- [To be done]
#1 Condense the paragraph of the passage on spatial experience that begins "The object in space" into a shorter version that keeps its main facts.
#2 In the passage on spatial experience, what is said to be essential to grasping architectural space?
#3 Write out the passage on spatial experience word for word, starting at "However, despite the" and ending at "problem of perception.".

- [Selected passage]
------
Spatial Experience and Object Presentation

However, despite the weight of meanings that have devolved upon the architecture of the museum, going beyond this primary function, the real purpose of the museum continues to lie, as it always has done, in the presentation of objects, among which a special status accrues to works of art, because their reception not only conveys knowledge to the observer, but should also engender an aesthetic experience. Out of this results the fundamental question of the connection between space and object, which in turn implies the problem of perception.

The experience of space is one of mankind’s elementary experiences.[10] We experience spatial impressions expansively, with the body, whereby the relation between one’s own body size and the size of the building and its dimensions forms an essential component of this experience. The route that one takes through the architectural space is essential to grasping it. On the other hand, though, we grasp the spatial quality visually by means of geometric abstraction, by dividing the built space in the areas surrounding it that are revealed principally by their outlines.[11]

The object in space, which we initially capture in its total spatial context, achieves a particular value through its placing within this context. When the spatial conditions (size and proportions, lighting, materials, colours, etc.) change, the effect that the object has on the observer changes too. Conversely, different objects are able to transform one and the same space entirely, as is shown by an exhibition room in the Abteiberg Museum in Mönchengladbach that was created for a particular work of art: it is hardly able to offer an adequate frame for another one. The contrast between the Musee d’Orsay in Paris – converted with great creative effort from a nineteenth century railway station into a museum for objects from that period (fig. 17)[12] – and a video installation in a low-key, but definitely not neutrally-designed room in the Museu de Serralves in Porto (fig. 18) may demonstrate the sheer unbounded variety of possible relations between space and object.
------
- [Collected data]

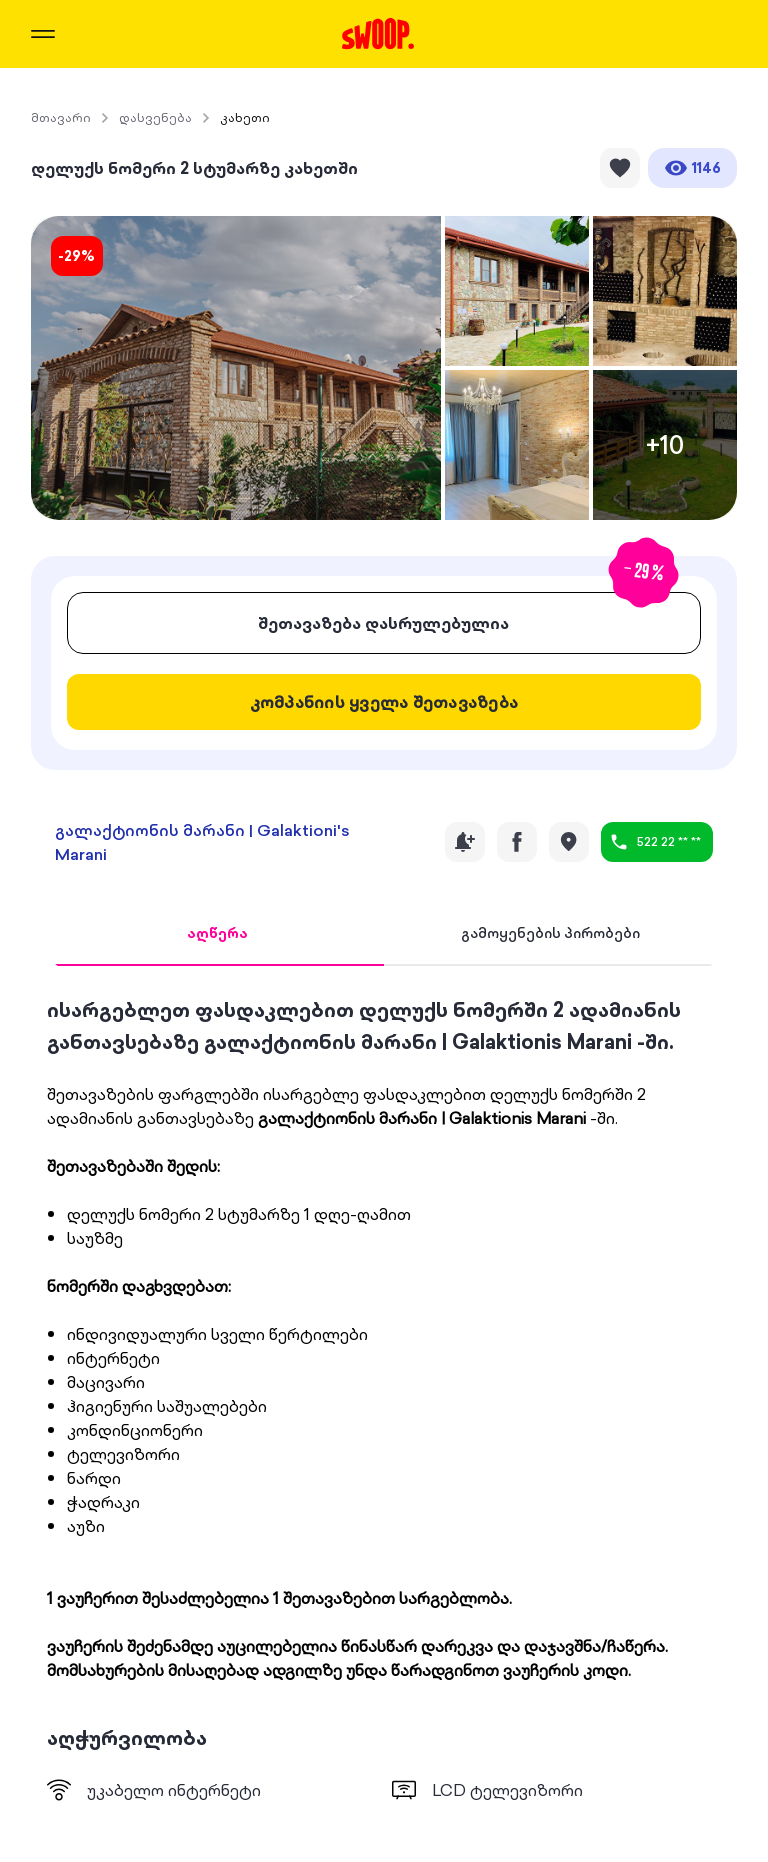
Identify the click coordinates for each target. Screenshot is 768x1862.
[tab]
------
- [Solutions for each task]
#1 An object in space takes on particular value through its placement in the overall spatial context. When spatial conditions such as size, proportions, lighting, materials, and colors change, the object's effect on the observer changes as well. Conversely, different objects can entirely transform the same space. For example, a room in the Abteiberg Museum in Mönchengladbach was built for one particular work and can hardly frame another. The contrast between the Musée d'Orsay, a nineteenth-century railway station converted into a museum for objects of that period, and a video installation in a low-key but deliberately designed room at the Museu de Serralves in Porto shows how varied the relations between space and object can be.

#2 The route that one takes through the architectural space.

#3
However, despite the weight of meanings that have devolved upon the architecture of the museum, going beyond this primary function, the real purpose of the museum continues to lie, as it always has done, in the presentation of objects, among which a special status accrues to works of art, because their reception not only conveys knowledge to the observer, but should also engender an aesthetic experience. Out of this results the fundamental question of the connection between space and object, which in turn implies the problem of perception.